Table Extractor

Why extracting HTML tables is harder than it looks

You found a government dataset, a pricing comparison, or a league standings page with exactly the data you need. It is sitting right there in an HTML table. You try to copy and paste it into a spreadsheet. The columns collapse, the formatting breaks, and you spend twenty minutes cleaning up what should have been a two-second operation.

Writing a script to parse HTML tables is the "proper" solution, but it means pulling in a parser library, handling missing headers, dealing with colspan attributes, and writing CSV serialization logic. For a one-off extraction, that is too much overhead.

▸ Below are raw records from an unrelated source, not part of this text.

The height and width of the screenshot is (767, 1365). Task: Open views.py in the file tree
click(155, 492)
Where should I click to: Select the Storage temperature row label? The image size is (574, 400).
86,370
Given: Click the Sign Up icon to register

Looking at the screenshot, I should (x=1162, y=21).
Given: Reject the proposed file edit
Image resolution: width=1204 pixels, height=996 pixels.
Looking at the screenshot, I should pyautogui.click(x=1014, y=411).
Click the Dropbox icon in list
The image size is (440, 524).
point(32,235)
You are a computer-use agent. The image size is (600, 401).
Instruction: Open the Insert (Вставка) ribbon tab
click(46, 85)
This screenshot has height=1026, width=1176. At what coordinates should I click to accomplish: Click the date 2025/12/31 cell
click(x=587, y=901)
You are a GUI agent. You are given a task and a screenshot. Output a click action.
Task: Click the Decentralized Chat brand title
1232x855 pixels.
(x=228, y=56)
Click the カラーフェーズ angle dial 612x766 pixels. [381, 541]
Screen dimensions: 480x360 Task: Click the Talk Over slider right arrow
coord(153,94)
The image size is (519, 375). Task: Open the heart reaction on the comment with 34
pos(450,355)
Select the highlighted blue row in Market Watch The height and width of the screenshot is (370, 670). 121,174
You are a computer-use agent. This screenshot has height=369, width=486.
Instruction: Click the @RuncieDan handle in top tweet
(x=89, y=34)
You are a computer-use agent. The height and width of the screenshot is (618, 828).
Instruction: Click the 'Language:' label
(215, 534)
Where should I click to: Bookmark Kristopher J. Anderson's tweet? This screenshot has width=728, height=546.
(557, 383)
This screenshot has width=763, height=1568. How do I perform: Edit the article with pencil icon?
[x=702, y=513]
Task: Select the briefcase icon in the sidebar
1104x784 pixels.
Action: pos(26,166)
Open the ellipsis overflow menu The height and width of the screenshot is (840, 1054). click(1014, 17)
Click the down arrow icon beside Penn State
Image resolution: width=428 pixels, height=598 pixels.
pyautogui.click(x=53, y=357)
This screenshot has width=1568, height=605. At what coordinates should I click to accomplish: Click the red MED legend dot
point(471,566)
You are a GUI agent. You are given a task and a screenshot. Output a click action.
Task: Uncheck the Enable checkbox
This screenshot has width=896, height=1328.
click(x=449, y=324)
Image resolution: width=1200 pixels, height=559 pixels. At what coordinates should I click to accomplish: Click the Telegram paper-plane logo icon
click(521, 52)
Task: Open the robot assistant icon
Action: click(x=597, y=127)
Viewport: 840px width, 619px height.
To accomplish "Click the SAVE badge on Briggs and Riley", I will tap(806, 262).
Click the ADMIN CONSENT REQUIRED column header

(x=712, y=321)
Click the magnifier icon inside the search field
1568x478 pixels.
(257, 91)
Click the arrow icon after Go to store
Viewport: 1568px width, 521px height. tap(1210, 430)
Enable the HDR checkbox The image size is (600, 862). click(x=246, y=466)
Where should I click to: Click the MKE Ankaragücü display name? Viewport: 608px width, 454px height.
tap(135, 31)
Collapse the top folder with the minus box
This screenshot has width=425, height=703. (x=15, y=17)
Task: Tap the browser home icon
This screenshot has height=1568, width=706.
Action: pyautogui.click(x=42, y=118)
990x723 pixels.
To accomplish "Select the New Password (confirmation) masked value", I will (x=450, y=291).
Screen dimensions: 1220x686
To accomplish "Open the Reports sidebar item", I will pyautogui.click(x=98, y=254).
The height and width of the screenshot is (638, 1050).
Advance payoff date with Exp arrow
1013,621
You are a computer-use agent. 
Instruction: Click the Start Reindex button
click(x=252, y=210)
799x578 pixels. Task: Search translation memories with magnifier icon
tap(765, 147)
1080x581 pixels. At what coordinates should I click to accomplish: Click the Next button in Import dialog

This table extractor does the parsing for you. Enter a URL to fetch all tables from a live page, or paste raw HTML to extract tables locally. The tool detects every <table> element, preserves headers and row structure, and lets you download or copy each table as CSV or JSON. No script to write, no dependencies to install.

How to convert HTML tables to CSV or JSON

The tool has two modes. Pick whichever fits your workflow.

Check URL mode

Enter a URL into the input field. Any publicly accessible page works. The tool fetches the page server-side, so JavaScript-rendered content that loads before the initial HTML response will be included.
Click Extract Tables. The tool parses the full HTML document and finds every <table> element on the page.
Review the results. Each table appears in its own card with a preview of headers, rows, and column counts. Tables with captions show the caption as the card title.
Export. Copy as CSV, copy as JSON, or download as a file. Each table has its own export buttons. If the page has multiple tables, you can also export all of them at once.

Paste HTML mode

Switch to "Paste HTML" using the toggle at the top.
Paste your HTML source into the textarea. This can be a full page, a fragment, or just the <table> elements themselves.
Click Extract Tables. Parsing happens entirely in your browser. No data is sent to any server.
Download or copy each table as CSV or JSON.

Paste mode is useful when you already have the HTML saved locally, copied from view-source, or exported from another tool like the HTML Formatter. It also works when you want to keep the data entirely on your machine.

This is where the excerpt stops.